EXERCISE INPUT:
__________________________________________________

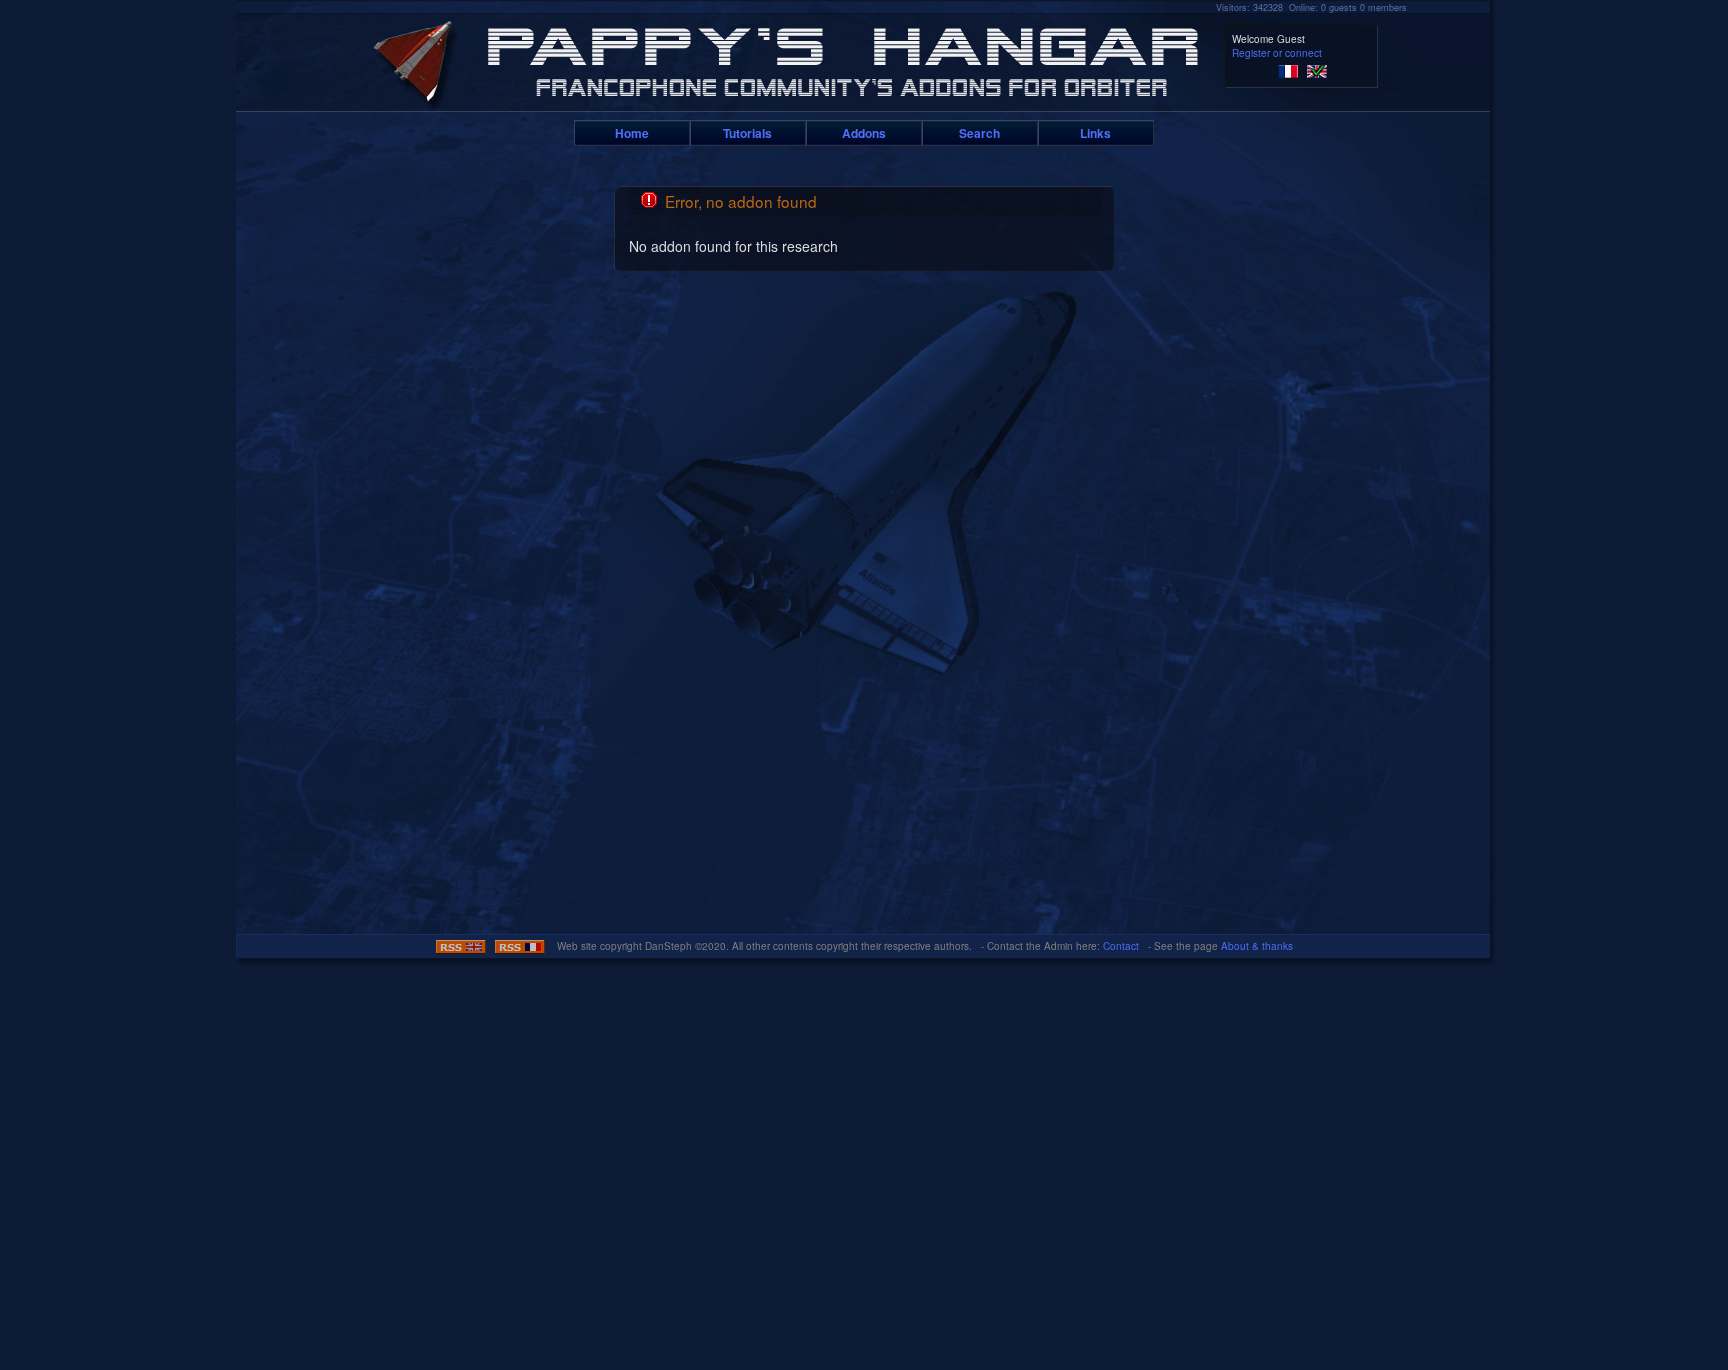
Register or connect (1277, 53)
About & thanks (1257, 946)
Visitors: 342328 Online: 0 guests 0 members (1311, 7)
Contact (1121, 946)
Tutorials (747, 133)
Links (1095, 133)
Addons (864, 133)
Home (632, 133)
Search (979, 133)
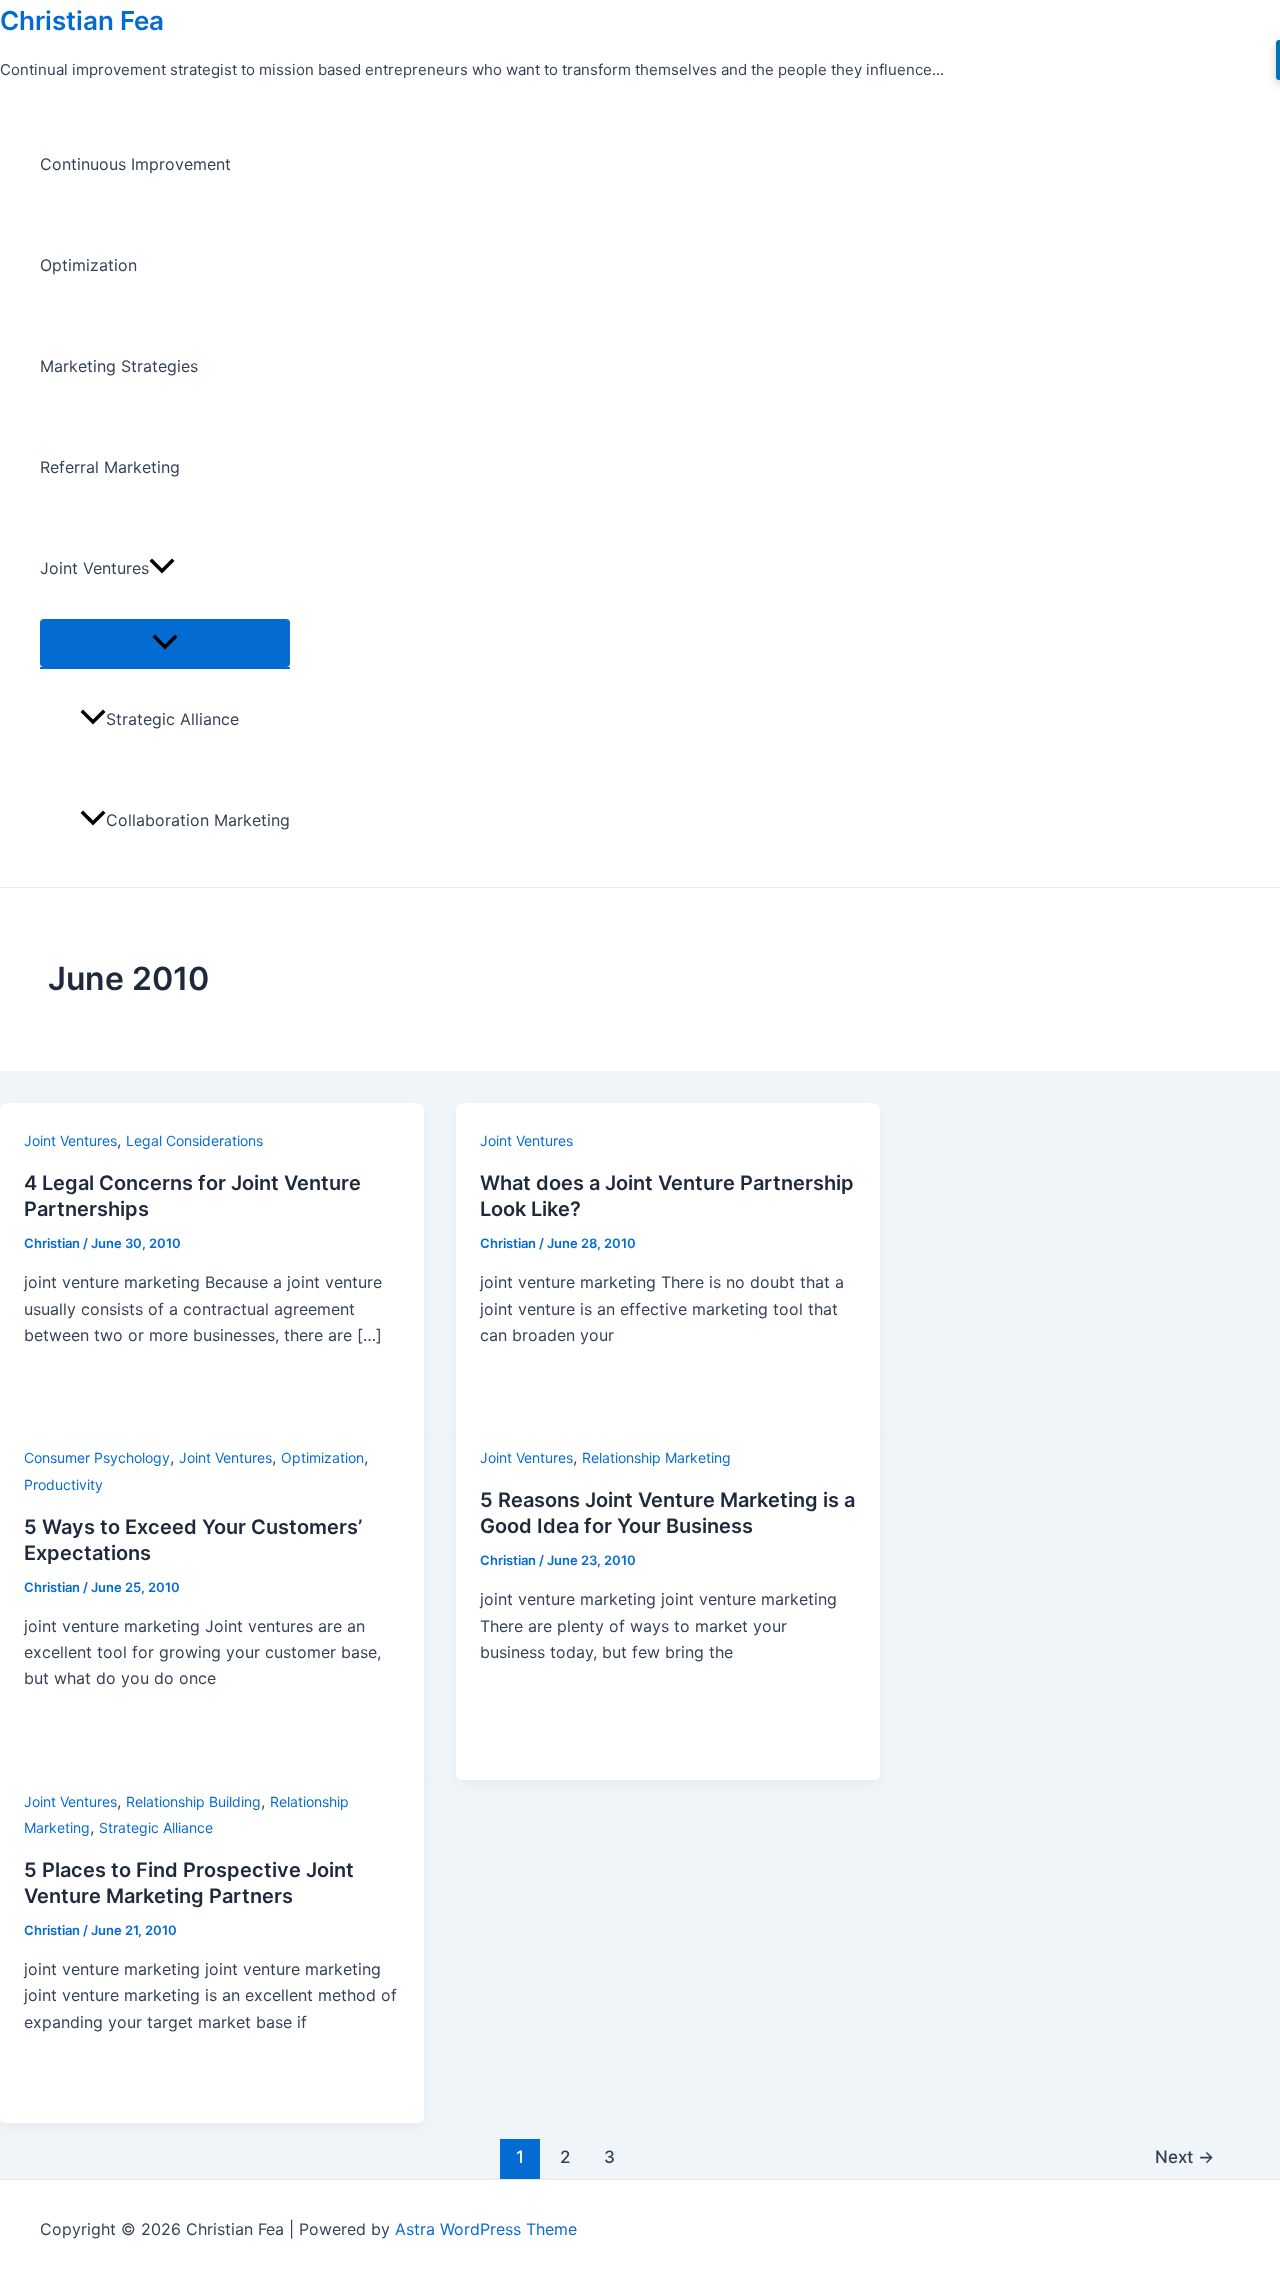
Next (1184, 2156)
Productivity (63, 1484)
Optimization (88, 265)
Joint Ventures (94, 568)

__________________________________________________

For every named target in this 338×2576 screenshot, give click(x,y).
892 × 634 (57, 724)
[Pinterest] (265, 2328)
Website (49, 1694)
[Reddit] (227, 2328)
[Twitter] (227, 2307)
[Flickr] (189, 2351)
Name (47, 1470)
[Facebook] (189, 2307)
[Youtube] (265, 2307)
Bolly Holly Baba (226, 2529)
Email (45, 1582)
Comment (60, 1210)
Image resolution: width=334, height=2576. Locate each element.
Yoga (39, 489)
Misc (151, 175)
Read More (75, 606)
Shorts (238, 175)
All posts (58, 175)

__________________________________________________

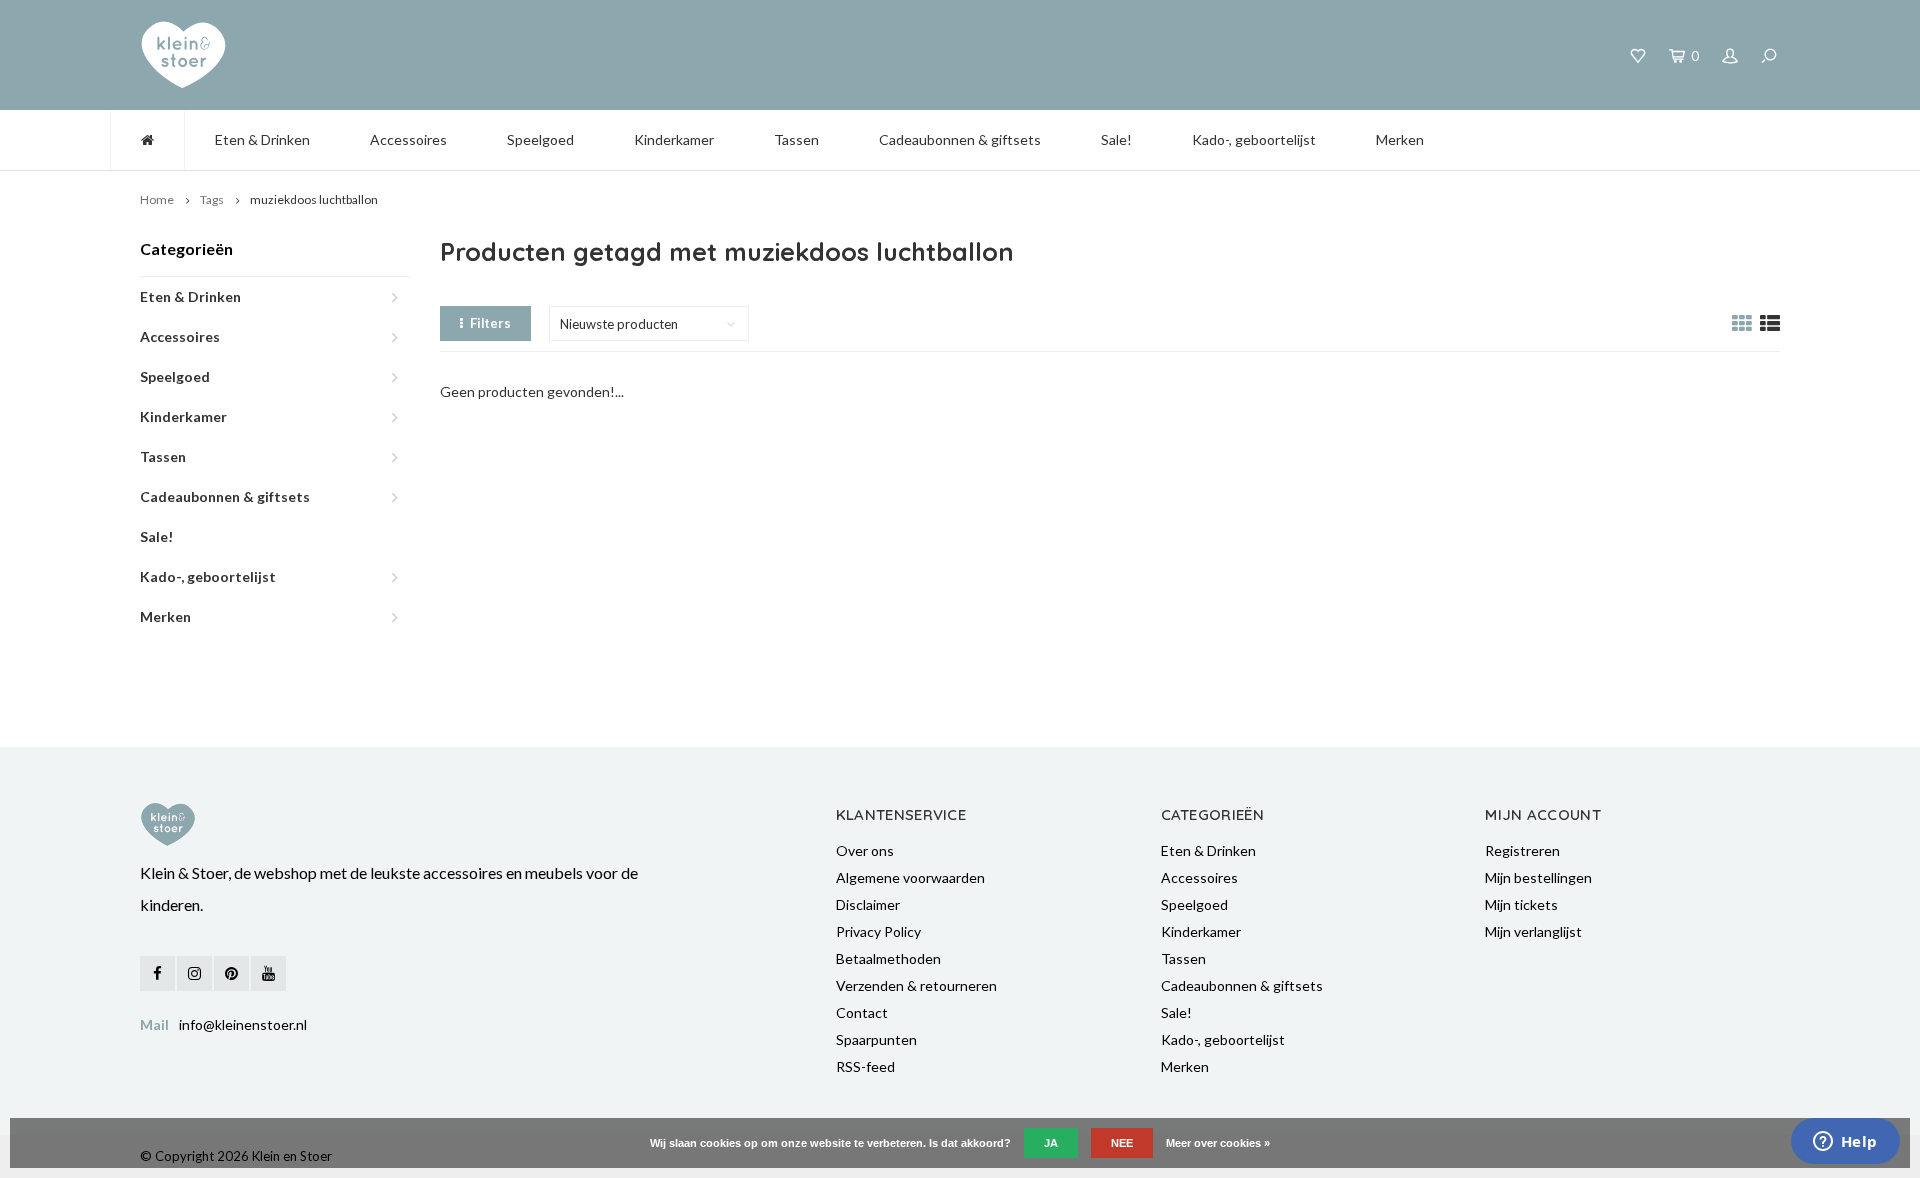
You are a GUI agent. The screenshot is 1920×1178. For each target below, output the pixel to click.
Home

__________________________________________________

TASK DESCRIPTION:
With the first line being the one containing "892 × 634 (57, 724)" and the last line the one containing "All posts (58, 175)", transcribe exactly the lines above that fall in that range.

ANSWER AREA:
892 × 634 (57, 724)
[Pinterest] (265, 2328)
Website (49, 1694)
[Reddit] (227, 2328)
[Twitter] (227, 2307)
[Flickr] (189, 2351)
Name (47, 1470)
[Facebook] (189, 2307)
[Youtube] (265, 2307)
Bolly Holly Baba (226, 2529)
Email (45, 1582)
Comment (60, 1210)
Image resolution: width=334, height=2576. Locate each element.
Yoga (39, 489)
Misc (151, 175)
Read More (75, 606)
Shorts (238, 175)
All posts (58, 175)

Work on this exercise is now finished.